El resto del vuelo transcurrió sin acontecimientos dignos de mención, siempre y cuando se considerase normal el esfuerzo de llevar por el aire a un dragón casi inconsciente. Los cirujanos acudieron apresuradamente para examinar a Victoriatus y a Temerario en cuanto depositaron sano y salvo al primero en el suelo del patio. Para gran alivio de Laurence, los cortes resultaron ser en efecto de poca profundidad. Los limpiaron y examinaron para luego diagnosticarlos de poca gravedad y colocar encima unas gasas sueltas para impedir que se irritara la piel herida. Luego, dejaron libre a Temerario y a Laurence le dijeron que el dragón durmiera y comiese lo que quisiera durante una semana.
No era la mejor vía para conseguir unos pocos días de asueto, pero agradecieron infinitamente el respiro. De inmediato, Laurence llevó andando al animal a un claro despejado cercano a la base, sin querer forzarle a que hiciera otro vuelo en el aire. Aunque el claro se encontraba en la cima de la montaña, no estaba a demasiada altura, y lo cubría una capa de suave hierba verde. Estaba orientado al sur y lo bañaba el sol casi todo el día. Allí durmieron los dos desde aquella tarde hasta última hora del día siguiente. Laurence permaneció tendido sobre el lomo caliente de Temerario hasta que el hambre los despertó a ambos.

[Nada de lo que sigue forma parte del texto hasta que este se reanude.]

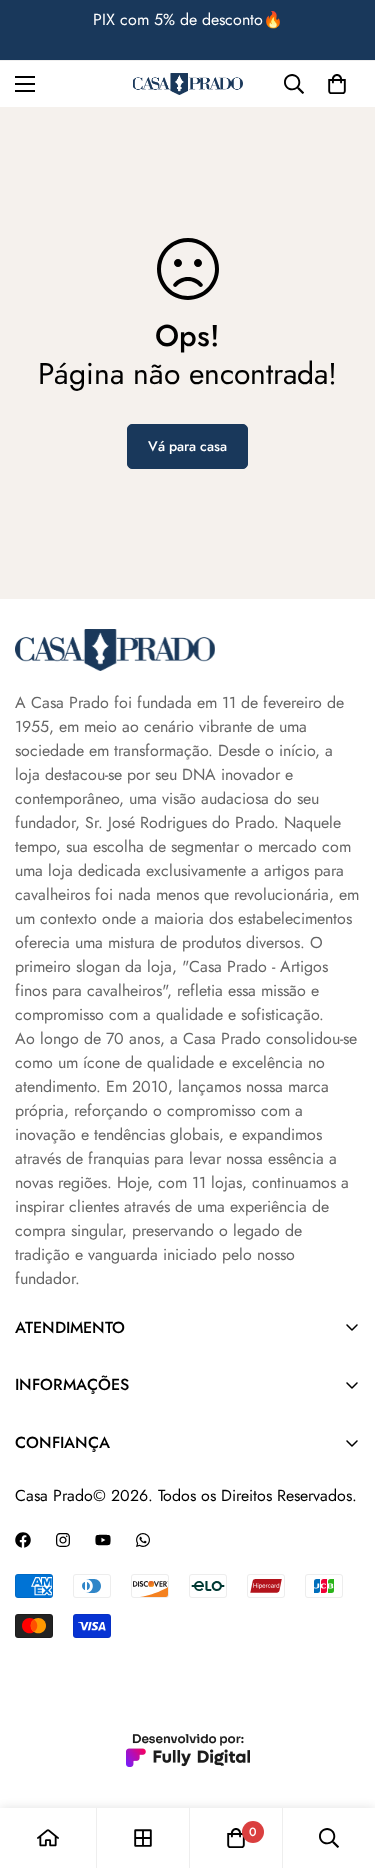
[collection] (143, 1838)
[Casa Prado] (188, 84)
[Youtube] (103, 1540)
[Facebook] (23, 1540)
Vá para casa (187, 446)
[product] (48, 1838)
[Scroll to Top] (339, 1762)
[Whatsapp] (143, 1540)
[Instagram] (63, 1540)
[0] (337, 84)
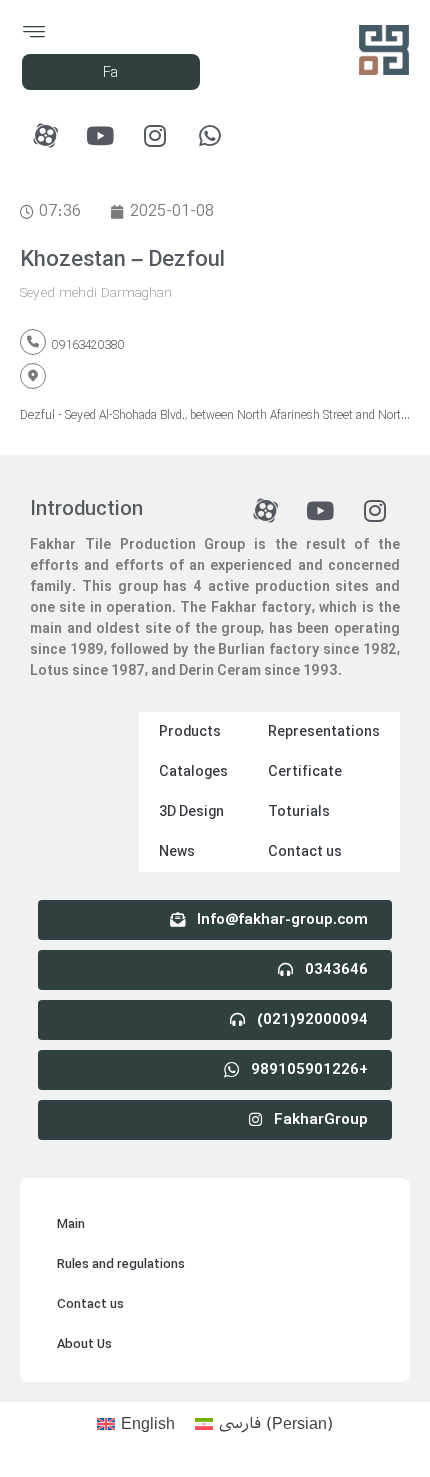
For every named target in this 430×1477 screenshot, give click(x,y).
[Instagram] (155, 135)
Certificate (305, 772)
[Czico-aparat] (45, 135)
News (177, 852)
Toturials (299, 812)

—Me siento mucho mejor. Estoy seguro de que puedo cazar casi con toda normalidad —dijo Temerario.
El aviador no quiso ni oír hablar de ello; en su lugar, anduvo de vuelta a los talleres y movilizó a toda la dotación de tierra. En muy poco tiempo, condujeron a un pequeño grupo de ganado desde el redil y lo sacrificaron. El dragón se comió hasta el último trozo de carne y luego se fue directamente a dormir de nuevo.
Con cierta inseguridad, Laurence le pidió a Hollín que hiciera que los criados le llevaran algo de comida. Se sentía muy incómodo por tener que pedirle al joven un favor personal, pero era reacio a dejar a Temerario solo. Hollín no se ofendió, pero volvió con el teniente Granby, Riggs y otro par de tenientes.